Remove is_admin gate from security agent feature

[kiloconnect]

Summary

Remove the is_admin check so the security agent feature is accessible to all users, not just admins (@kilocode.ai emails).

Changes

• Sidebar navigation: Remove isAdmin conditional from Security Agent nav links in both personal and organization sidebars
• Sync button: Remove isAdmin gate from the Sync button in SecurityFindingsCard, making it available to all users
• Prop cleanup: Remove the now-unnecessary isAdmin prop threading through SecurityAgentPageClient and both page components
• Dead code removal: Remove unused isAdmin variable declarations in sidebar components

Files changed

• src/app/(app)/components/PersonalAppSidebar.tsx — Remove isAdmin conditional + unused variable
• src/app/(app)/components/OrganizationAppSidebar.tsx — Remove isAdmin conditional + unused variable
• src/components/security-agent/SecurityFindingsCard.tsx — Remove isAdmin prop and gate on Sync button
• src/components/security-agent/SecurityAgentPageClient.tsx — Remove isAdmin prop from type and usage
• src/app/(app)/security-agent/page.tsx — Remove isAdmin prop pass-through and unused getUserFromAuthOrRedirect import
• src/app/(app)/organizations/[id]/security-agent/page.tsx — Remove isGlobalAdmin destructuring and isAdmin prop pass-through

Notes

• No is_admin checks were found in the tRPC routers (security-agent-router.ts, organization-security-agent-router.ts) — they use baseProcedure and organizationMemberProcedure/organizationOwnerProcedure which don't have admin-specific guards.
• Other is_admin checks in the codebase (admin panel, other features) are untouched.
• Typecheck passes cleanly.

---

Built for jean by Kilo for Slack

[kiloconnect]

Code Review Summary

Status: No Issues Found | Recommendation: Merge

Overview

This PR cleanly removes the admin gate from the Security Agent feature, making it available to all authenticated users.
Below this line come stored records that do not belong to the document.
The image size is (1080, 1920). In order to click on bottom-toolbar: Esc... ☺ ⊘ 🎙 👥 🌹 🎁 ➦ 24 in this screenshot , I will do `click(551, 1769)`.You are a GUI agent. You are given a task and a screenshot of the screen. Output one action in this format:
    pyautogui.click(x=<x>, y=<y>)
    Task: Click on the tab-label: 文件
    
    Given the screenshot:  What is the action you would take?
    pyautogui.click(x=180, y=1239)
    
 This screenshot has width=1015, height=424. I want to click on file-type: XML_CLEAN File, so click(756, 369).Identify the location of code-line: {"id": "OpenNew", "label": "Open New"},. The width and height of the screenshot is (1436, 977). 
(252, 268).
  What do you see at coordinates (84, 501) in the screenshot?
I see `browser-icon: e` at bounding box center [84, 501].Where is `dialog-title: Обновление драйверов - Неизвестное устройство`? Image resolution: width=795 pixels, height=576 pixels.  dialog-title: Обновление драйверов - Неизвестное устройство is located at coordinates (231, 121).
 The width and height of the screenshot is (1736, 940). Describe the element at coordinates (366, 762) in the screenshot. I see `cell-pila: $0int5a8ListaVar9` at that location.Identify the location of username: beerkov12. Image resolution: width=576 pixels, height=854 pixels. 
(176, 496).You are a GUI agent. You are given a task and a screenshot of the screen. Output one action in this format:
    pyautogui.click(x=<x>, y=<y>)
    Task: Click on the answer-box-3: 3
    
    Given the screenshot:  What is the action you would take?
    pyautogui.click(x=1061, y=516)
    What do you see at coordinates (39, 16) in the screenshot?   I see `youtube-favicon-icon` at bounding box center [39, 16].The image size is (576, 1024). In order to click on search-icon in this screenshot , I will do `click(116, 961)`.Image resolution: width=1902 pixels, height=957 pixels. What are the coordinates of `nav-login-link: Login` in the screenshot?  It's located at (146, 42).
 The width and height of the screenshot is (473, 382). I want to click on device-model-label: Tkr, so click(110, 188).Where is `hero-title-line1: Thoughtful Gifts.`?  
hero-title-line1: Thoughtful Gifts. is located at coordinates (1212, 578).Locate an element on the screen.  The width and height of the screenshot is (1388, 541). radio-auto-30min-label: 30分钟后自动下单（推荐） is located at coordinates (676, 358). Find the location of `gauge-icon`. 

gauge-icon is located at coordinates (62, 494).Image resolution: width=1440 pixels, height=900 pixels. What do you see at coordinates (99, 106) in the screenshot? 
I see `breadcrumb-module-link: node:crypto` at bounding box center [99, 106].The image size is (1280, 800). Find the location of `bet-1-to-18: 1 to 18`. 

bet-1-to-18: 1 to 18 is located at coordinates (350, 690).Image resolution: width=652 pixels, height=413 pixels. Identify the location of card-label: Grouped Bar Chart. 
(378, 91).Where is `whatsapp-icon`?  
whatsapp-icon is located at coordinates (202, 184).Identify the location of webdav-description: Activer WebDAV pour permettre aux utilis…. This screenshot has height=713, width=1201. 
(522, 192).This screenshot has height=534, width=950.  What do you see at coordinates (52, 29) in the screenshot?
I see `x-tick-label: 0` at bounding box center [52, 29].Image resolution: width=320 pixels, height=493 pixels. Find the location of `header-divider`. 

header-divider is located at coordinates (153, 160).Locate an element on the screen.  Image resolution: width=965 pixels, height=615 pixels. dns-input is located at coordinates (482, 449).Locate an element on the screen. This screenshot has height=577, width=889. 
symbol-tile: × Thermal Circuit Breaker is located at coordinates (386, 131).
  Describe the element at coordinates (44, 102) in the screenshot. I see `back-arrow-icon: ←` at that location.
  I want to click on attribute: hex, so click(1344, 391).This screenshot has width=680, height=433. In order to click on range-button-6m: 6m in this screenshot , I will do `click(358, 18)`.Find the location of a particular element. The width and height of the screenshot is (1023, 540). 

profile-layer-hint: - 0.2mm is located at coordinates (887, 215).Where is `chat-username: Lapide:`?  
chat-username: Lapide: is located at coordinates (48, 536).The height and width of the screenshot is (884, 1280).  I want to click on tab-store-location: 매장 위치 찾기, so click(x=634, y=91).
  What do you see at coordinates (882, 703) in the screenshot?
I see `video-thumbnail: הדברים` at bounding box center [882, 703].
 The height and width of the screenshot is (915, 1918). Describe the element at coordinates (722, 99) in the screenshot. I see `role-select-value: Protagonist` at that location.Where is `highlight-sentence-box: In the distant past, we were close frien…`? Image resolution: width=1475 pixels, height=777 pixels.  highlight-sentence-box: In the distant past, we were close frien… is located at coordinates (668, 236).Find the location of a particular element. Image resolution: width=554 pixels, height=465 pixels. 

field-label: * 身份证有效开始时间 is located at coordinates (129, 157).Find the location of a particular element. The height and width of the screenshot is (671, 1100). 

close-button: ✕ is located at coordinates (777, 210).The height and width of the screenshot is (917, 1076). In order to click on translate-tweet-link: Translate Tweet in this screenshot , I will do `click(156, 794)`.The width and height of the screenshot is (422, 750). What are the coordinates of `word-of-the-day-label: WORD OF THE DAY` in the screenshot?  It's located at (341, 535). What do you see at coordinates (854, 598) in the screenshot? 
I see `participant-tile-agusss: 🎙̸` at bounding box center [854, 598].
The changes are consistent and complete:

• Sidebar visibility: Security Agent nav item is now unconditionally shown in both OrganizationAppSidebar and PersonalAppSidebar (previously gated behind isAdmin)
• Sync button: The sync button in SecurityFindingsCard is now visible to all users (previously admin-only)
• Badge update: Changed from variant="new" to variant="beta" with text "Beta" — the beta variant is properly defined in the Badge component
• Prop cleanup: isAdmin prop fully removed from SecurityAgentPageClient → SecurityFindingsCard prop chain
• Backend already open: Confirmed that the tRPC security agent routers (securityAgentRouter, organizationSecurityAgentRouter) use baseProcedure (not adminProcedure), so the backend was already accessible to all authenticated users. This PR makes the frontend consistent with the backend.

Files Reviewed (6 files)

• src/app/(app)/components/OrganizationAppSidebar.tsx - removed isAdmin, unconditional Security Agent nav
• src/app/(app)/components/PersonalAppSidebar.tsx - removed isAdmin, unconditional Security Agent nav
• src/app/(app)/organizations/[id]/security-agent/page.tsx - removed isGlobalAdmin prop pass-through
• src/app/(app)/security-agent/page.tsx - removed getUserFromAuthOrRedirect and isAdmin prop
• src/components/security-agent/SecurityAgentPageClient.tsx - removed isAdmin prop, badge changed to beta
• src/components/security-agent/SecurityFindingsCard.tsx - removed isAdmin prop, sync button always visible

[marius-kilocode]

For nearly all products (CLI, extension) we moved to the next channel. Does it make sense todo that for the security agent as well?

[jeanduplessis]

Yes I think this makes more sense. Let me update it.

[jeanduplessis]

Actually on second look there's no next in the app yet and we recently added beta to the Autotriage feature. I'm going to keep it consistent for now, but we should discuss this further.

[marius-kilocode]

I don't really understand. Was the feature only feature flagged on the client side?

[jeanduplessis]

Correct. It never used proper feature flag.